:: INPUT FOR THIS TASK ::

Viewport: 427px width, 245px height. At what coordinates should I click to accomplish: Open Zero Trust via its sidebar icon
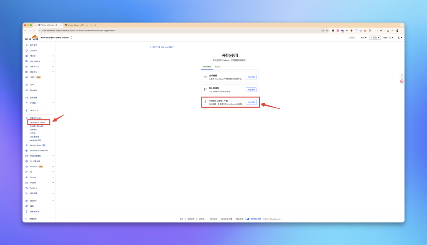[27, 110]
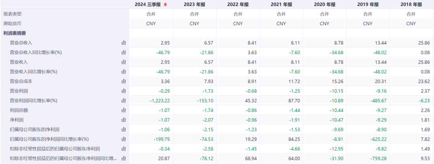Click the 报表类型 row label
The height and width of the screenshot is (164, 434).
point(12,14)
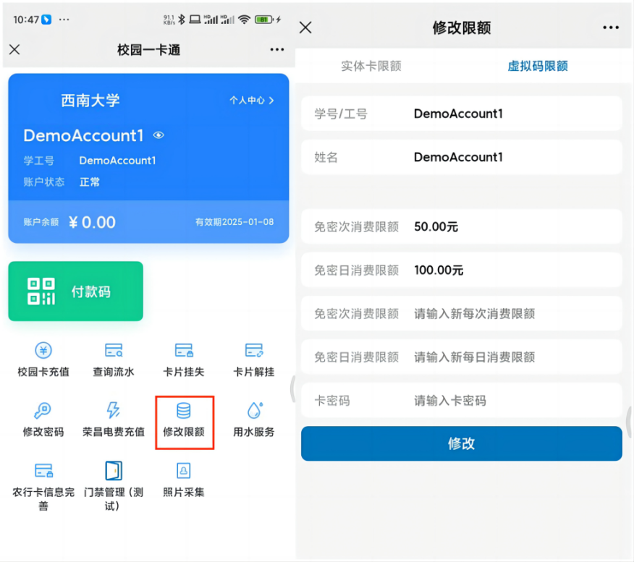
Task: Open 用水服务 water drop icon
Action: tap(253, 411)
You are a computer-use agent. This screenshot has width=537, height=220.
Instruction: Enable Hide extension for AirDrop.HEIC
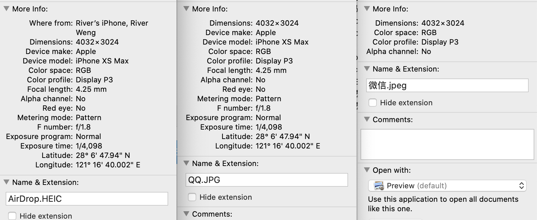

:::

Copy out all the data without changing anything, and drop the pictures.

Viewport: 427px width, 245px height. At what coordinates should I click to accomplish: Open Zero Trust via its sidebar icon
[27, 110]
Click the 报表类型 row label
The height and width of the screenshot is (164, 434).
point(12,14)
Task: Open 用水服务 water drop icon
Action: tap(253, 411)
You are a computer-use agent. This screenshot has width=537, height=220.
Instruction: Enable Hide extension for AirDrop.HEIC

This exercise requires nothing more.